TASK BRIEF – Quote the records below word for word, please, from the very first line through the one that contains "Task: Select 16bit", and nothing beyond it.

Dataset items

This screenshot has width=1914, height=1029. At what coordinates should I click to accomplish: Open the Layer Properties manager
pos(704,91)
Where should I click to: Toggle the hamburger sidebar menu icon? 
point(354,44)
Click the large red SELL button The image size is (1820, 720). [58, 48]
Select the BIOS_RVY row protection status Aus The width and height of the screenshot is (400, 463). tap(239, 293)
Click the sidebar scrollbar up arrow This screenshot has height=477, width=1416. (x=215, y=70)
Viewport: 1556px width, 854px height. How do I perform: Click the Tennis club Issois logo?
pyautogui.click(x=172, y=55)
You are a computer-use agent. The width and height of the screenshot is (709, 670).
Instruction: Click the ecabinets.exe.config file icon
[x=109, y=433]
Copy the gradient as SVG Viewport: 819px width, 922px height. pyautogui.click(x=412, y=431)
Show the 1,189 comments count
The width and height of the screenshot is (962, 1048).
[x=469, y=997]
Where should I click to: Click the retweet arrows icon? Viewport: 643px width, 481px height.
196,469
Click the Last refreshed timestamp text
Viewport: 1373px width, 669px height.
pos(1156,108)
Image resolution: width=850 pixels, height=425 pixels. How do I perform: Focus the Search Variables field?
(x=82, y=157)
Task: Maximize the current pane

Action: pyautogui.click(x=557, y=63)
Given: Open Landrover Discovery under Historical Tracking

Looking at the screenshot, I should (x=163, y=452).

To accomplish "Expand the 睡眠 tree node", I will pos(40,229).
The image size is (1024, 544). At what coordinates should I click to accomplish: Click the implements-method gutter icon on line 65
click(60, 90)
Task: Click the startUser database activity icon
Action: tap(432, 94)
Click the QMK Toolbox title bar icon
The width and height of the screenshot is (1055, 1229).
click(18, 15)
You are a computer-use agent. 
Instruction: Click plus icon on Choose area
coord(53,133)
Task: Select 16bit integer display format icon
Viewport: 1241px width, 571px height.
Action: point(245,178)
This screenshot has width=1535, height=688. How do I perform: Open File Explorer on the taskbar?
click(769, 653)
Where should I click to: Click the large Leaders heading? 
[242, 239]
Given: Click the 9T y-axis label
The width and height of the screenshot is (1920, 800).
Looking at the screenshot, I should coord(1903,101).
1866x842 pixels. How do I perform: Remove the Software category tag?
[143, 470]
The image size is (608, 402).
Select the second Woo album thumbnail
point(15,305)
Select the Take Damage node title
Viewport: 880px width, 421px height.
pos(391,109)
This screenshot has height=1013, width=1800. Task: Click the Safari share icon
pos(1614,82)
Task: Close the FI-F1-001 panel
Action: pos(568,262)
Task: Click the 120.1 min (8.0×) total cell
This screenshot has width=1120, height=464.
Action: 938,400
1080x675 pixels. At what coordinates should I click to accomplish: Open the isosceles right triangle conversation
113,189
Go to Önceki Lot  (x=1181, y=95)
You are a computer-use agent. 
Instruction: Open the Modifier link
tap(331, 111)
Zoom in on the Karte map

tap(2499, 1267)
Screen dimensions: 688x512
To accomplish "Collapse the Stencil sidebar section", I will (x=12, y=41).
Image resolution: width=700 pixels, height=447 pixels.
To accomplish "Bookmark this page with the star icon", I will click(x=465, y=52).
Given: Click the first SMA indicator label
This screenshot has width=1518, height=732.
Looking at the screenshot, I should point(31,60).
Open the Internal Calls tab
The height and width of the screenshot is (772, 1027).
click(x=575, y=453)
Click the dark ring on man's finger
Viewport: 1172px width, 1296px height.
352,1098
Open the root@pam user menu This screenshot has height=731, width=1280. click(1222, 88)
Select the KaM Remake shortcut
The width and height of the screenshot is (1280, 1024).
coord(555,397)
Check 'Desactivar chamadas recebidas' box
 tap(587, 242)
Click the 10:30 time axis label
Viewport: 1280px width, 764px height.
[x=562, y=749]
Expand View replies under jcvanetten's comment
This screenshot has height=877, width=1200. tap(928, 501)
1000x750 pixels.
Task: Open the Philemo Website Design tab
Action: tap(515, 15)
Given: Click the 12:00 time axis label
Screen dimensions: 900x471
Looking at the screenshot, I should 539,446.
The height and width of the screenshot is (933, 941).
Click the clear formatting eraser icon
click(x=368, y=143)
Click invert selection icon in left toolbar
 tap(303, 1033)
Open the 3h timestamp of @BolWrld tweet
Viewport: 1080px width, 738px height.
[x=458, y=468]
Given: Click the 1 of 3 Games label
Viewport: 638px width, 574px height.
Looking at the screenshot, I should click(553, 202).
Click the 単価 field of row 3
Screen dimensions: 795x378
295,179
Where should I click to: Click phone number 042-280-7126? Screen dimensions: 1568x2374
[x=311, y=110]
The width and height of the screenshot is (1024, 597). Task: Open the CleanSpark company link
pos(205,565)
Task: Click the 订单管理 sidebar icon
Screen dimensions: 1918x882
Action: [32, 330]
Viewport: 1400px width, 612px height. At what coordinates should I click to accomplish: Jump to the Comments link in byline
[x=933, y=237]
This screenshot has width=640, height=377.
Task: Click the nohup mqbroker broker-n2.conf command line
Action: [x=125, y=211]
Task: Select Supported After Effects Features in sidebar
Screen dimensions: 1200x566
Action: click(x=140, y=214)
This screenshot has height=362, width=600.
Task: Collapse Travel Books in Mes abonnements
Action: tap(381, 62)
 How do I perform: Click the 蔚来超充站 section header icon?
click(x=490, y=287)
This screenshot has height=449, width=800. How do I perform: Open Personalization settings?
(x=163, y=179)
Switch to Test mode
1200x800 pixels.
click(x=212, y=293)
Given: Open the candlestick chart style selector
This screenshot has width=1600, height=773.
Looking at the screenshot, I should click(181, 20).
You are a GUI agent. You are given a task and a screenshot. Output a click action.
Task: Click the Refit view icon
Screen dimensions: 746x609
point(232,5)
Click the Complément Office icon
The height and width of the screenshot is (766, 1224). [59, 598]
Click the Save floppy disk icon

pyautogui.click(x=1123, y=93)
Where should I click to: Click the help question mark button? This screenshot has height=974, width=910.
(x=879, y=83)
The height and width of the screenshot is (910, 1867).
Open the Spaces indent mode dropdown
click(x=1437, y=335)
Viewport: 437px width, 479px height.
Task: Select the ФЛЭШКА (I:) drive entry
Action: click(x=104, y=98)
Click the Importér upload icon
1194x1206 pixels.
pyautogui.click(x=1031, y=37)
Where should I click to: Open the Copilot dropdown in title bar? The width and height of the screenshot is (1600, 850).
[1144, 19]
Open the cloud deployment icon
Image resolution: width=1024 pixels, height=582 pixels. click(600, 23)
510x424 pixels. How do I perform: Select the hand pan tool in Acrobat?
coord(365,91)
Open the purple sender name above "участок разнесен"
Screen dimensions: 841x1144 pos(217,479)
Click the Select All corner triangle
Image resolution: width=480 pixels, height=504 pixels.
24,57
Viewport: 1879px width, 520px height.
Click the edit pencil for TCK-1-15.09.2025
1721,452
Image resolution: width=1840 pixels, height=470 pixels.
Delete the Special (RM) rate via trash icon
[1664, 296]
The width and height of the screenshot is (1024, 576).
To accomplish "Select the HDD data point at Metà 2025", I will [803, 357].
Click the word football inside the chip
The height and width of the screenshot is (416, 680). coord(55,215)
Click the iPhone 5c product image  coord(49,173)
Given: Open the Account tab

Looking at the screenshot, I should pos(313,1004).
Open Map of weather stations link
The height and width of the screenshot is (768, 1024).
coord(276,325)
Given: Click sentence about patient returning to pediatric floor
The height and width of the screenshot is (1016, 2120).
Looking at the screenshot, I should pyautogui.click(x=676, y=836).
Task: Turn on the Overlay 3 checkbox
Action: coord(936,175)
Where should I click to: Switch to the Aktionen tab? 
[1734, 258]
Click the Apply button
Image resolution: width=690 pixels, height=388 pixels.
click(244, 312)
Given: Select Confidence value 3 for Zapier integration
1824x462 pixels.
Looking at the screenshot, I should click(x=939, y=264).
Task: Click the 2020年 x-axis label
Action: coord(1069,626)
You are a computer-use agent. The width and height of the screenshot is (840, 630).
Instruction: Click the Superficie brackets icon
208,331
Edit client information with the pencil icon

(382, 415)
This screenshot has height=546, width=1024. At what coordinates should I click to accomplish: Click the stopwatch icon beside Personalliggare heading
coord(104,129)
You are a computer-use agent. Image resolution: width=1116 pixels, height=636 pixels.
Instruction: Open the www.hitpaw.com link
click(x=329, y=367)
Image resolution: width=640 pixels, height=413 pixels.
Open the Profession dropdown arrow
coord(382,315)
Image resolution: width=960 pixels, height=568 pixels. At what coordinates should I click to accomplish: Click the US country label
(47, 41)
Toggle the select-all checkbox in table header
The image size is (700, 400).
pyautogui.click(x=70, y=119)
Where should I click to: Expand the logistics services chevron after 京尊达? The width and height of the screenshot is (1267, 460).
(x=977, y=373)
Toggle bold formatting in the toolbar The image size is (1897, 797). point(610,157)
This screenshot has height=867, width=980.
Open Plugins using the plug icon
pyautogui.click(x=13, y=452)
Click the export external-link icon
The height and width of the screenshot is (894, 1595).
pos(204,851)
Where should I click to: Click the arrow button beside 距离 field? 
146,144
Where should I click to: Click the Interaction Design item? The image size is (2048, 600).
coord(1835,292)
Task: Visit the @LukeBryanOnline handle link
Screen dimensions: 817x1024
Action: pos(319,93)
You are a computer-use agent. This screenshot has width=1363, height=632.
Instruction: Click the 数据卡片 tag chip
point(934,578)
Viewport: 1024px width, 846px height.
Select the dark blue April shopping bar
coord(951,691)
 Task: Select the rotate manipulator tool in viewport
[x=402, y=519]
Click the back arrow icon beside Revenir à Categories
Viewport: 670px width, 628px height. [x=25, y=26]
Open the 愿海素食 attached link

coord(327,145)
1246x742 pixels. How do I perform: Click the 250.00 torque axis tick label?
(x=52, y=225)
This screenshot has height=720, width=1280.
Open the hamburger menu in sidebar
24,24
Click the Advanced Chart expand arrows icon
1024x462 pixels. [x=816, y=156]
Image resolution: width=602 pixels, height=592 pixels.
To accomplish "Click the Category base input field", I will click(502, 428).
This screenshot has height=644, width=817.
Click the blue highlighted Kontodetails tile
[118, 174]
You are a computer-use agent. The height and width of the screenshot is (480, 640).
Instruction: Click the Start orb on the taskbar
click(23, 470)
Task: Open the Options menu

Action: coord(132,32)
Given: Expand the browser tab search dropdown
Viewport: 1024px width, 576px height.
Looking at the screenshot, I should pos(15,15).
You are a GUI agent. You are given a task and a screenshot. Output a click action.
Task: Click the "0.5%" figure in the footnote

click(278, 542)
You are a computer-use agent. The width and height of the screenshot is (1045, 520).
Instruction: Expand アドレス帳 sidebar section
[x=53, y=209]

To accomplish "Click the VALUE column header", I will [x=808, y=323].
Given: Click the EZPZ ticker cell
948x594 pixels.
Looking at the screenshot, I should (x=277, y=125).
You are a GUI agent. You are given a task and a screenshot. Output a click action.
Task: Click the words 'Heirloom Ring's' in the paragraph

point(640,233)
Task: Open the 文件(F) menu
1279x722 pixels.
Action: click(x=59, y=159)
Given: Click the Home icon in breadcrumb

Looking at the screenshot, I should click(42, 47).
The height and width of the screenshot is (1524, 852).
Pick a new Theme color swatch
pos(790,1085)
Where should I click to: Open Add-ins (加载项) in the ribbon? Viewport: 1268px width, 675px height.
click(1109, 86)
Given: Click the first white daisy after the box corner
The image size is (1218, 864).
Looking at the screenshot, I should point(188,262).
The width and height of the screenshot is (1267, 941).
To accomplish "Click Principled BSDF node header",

ANSWER FOR THIS EXERCISE –
This screenshot has width=1914, height=1029. At what coordinates should I click to accomplish: Open the Layer Properties manager
pos(704,91)
Where should I click to: Toggle the hamburger sidebar menu icon? 
point(354,44)
Click the large red SELL button The image size is (1820, 720). [58, 48]
Select the BIOS_RVY row protection status Aus The width and height of the screenshot is (400, 463). tap(239, 293)
Click the sidebar scrollbar up arrow This screenshot has height=477, width=1416. (x=215, y=70)
Viewport: 1556px width, 854px height. How do I perform: Click the Tennis club Issois logo?
pyautogui.click(x=172, y=55)
You are a computer-use agent. The width and height of the screenshot is (709, 670).
Instruction: Click the ecabinets.exe.config file icon
[x=109, y=433]
Copy the gradient as SVG Viewport: 819px width, 922px height. pyautogui.click(x=412, y=431)
Show the 1,189 comments count
The width and height of the screenshot is (962, 1048).
[x=469, y=997]
Where should I click to: Click the retweet arrows icon? Viewport: 643px width, 481px height.
196,469
Click the Last refreshed timestamp text
Viewport: 1373px width, 669px height.
pos(1156,108)
Image resolution: width=850 pixels, height=425 pixels. How do I perform: Focus the Search Variables field?
(x=82, y=157)
Task: Maximize the current pane

Action: pyautogui.click(x=557, y=63)
Given: Open Landrover Discovery under Historical Tracking

Looking at the screenshot, I should (x=163, y=452).

To accomplish "Expand the 睡眠 tree node", I will pos(40,229).
The image size is (1024, 544). At what coordinates should I click to accomplish: Click the implements-method gutter icon on line 65
click(60, 90)
Task: Click the startUser database activity icon
Action: tap(432, 94)
Click the QMK Toolbox title bar icon
The width and height of the screenshot is (1055, 1229).
click(18, 15)
You are a computer-use agent. 
Instruction: Click plus icon on Choose area
coord(53,133)
Task: Select 16bit integer display format icon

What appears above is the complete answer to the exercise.